======== Stored records ========

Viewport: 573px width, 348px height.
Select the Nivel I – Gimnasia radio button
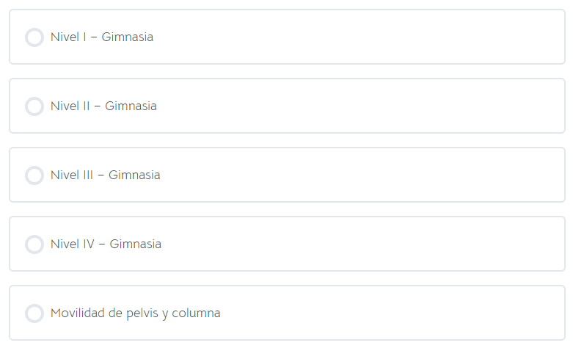pos(34,37)
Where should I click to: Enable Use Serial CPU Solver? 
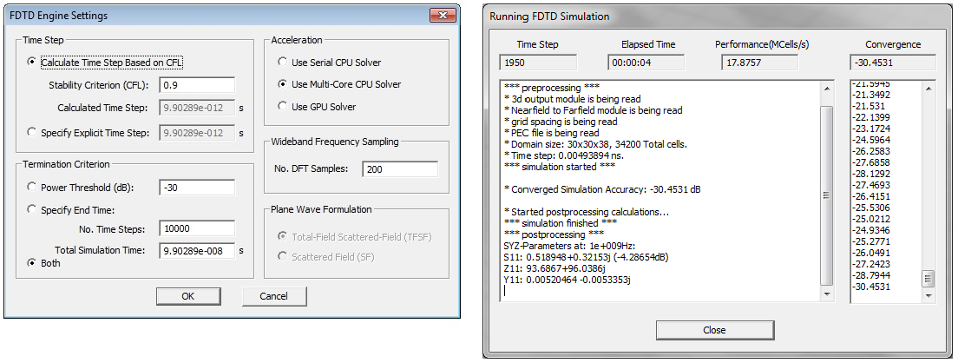282,63
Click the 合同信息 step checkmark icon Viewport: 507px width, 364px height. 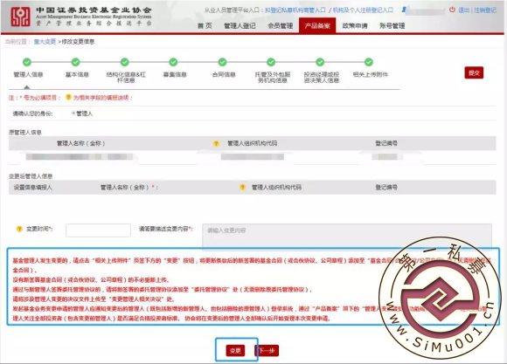pos(222,62)
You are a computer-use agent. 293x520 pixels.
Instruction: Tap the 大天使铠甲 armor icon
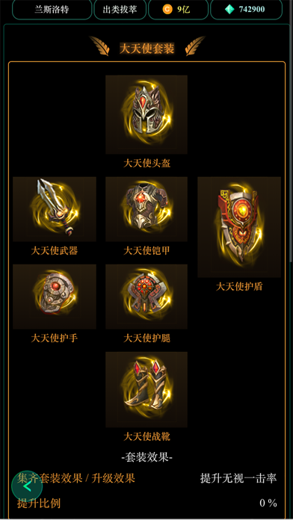pyautogui.click(x=147, y=209)
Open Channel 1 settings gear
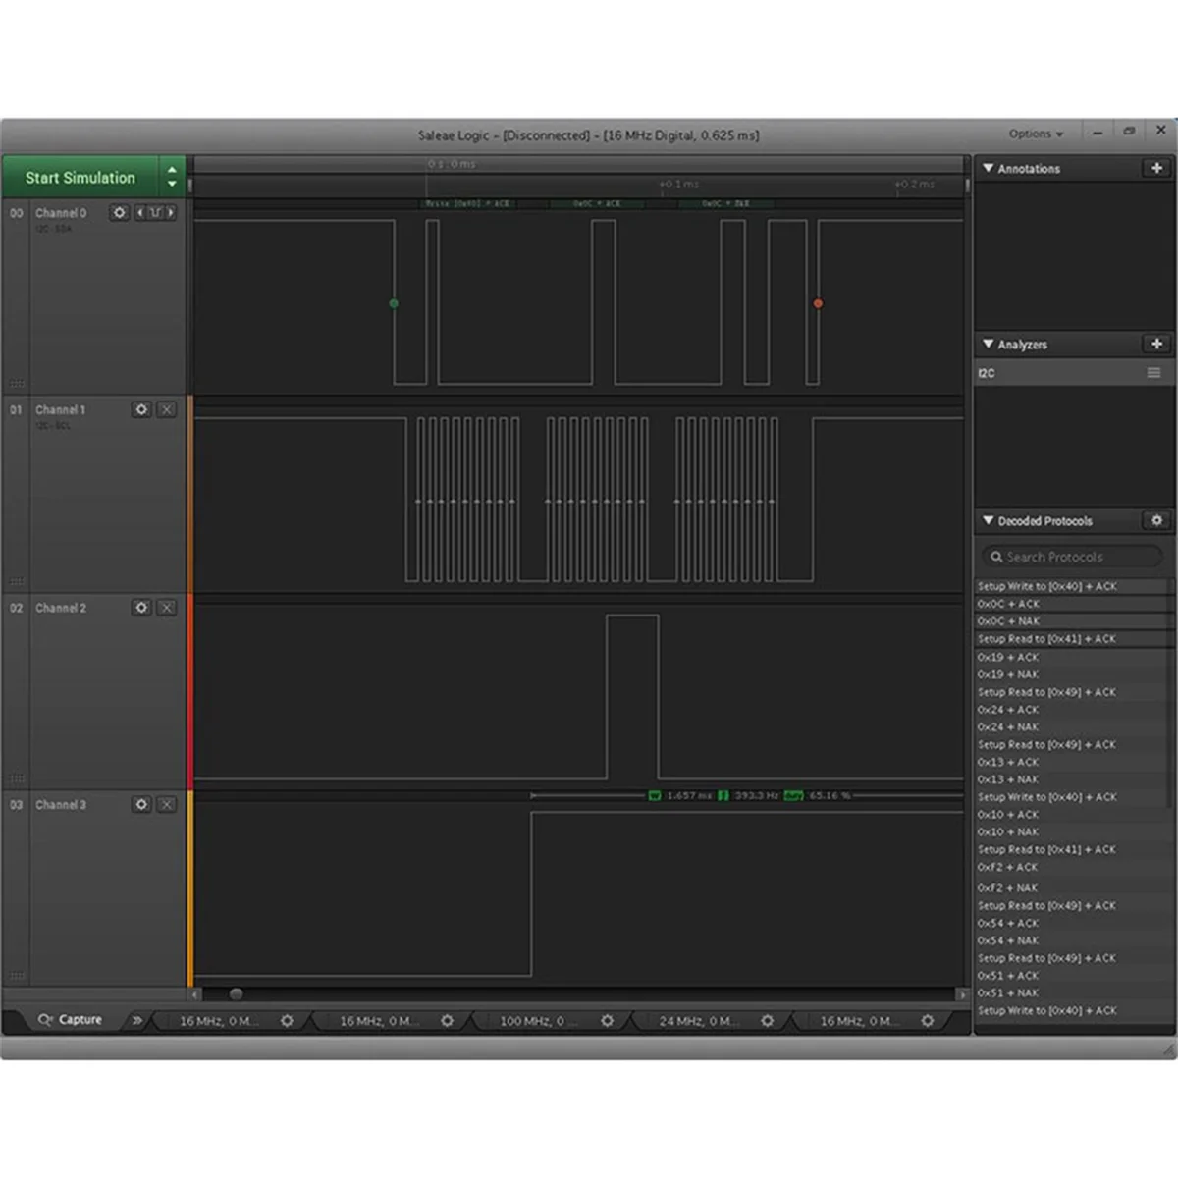The image size is (1178, 1178). [x=141, y=410]
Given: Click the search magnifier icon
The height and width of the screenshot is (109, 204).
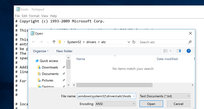Looking at the screenshot, I should pos(190,42).
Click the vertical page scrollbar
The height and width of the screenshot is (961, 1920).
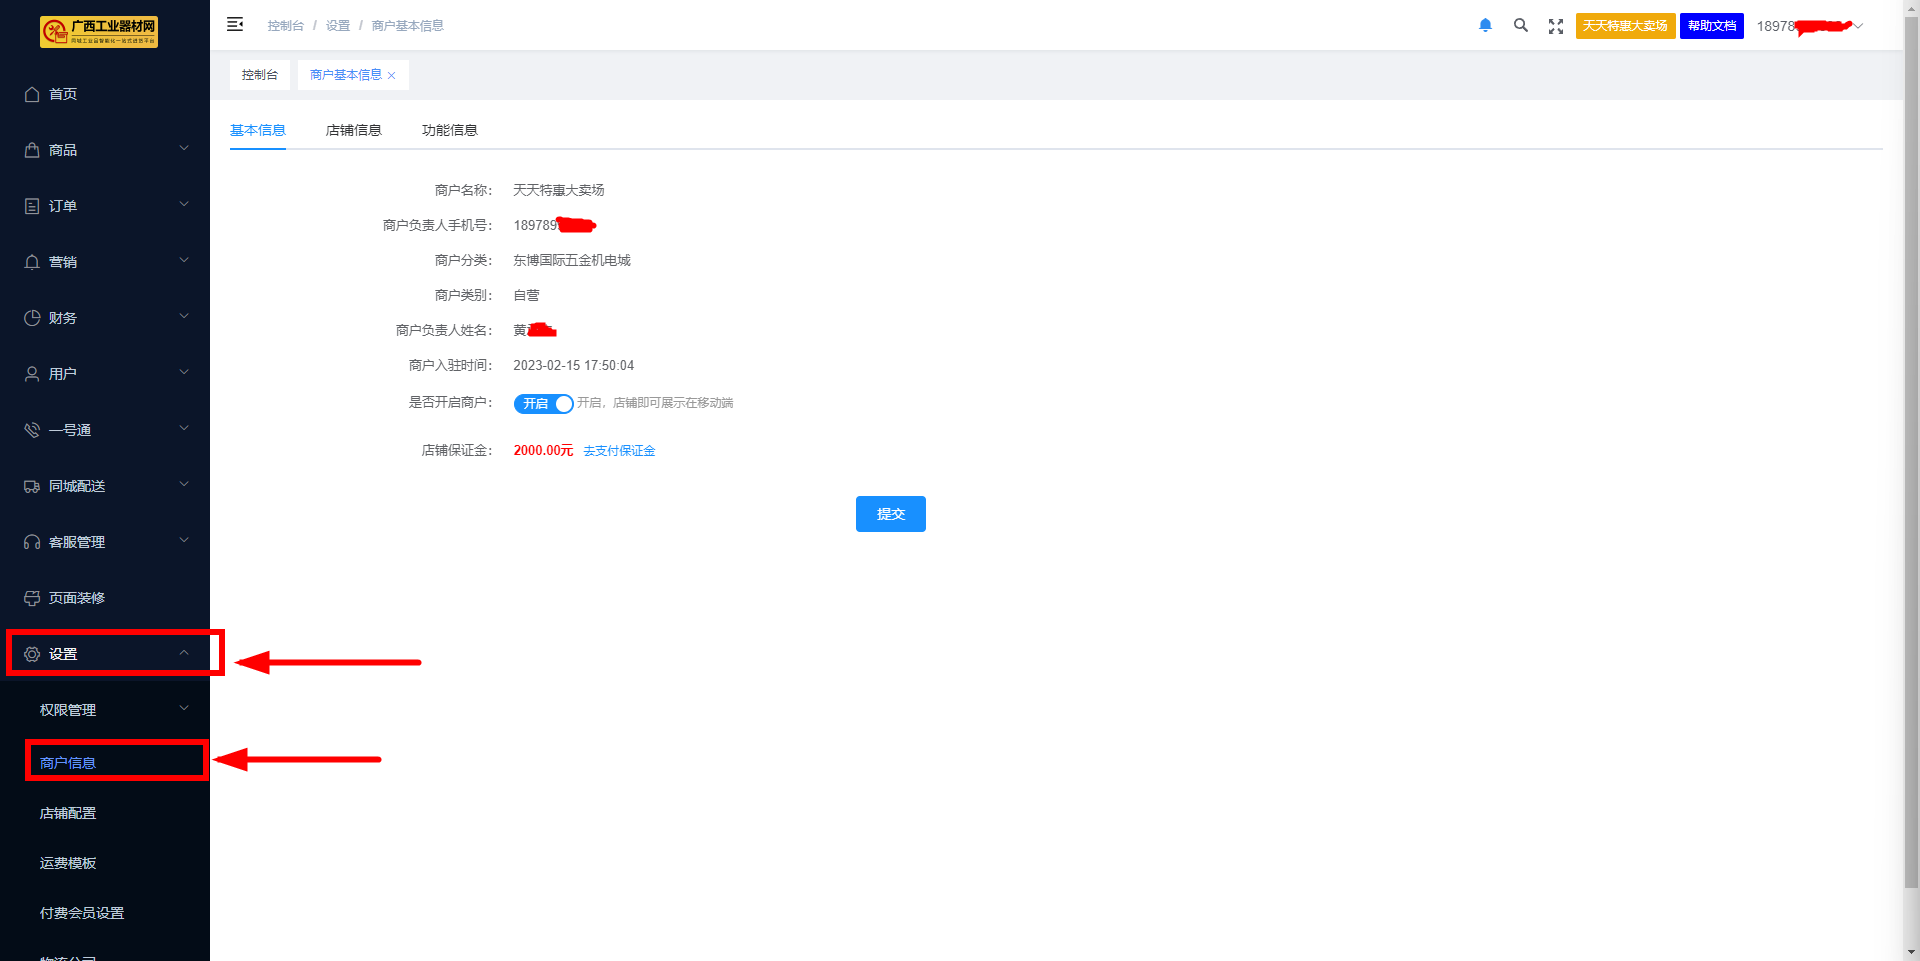(1911, 450)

========

# Description of the task
List the lines as a numbered list, starting with the line containing "Click the vertical page scrollbar" and continuing through the end of the rows, with blank lines and pictures left out.

# Answer for this exercise
1. Click the vertical page scrollbar
2. The height and width of the screenshot is (961, 1920).
3. (1911, 450)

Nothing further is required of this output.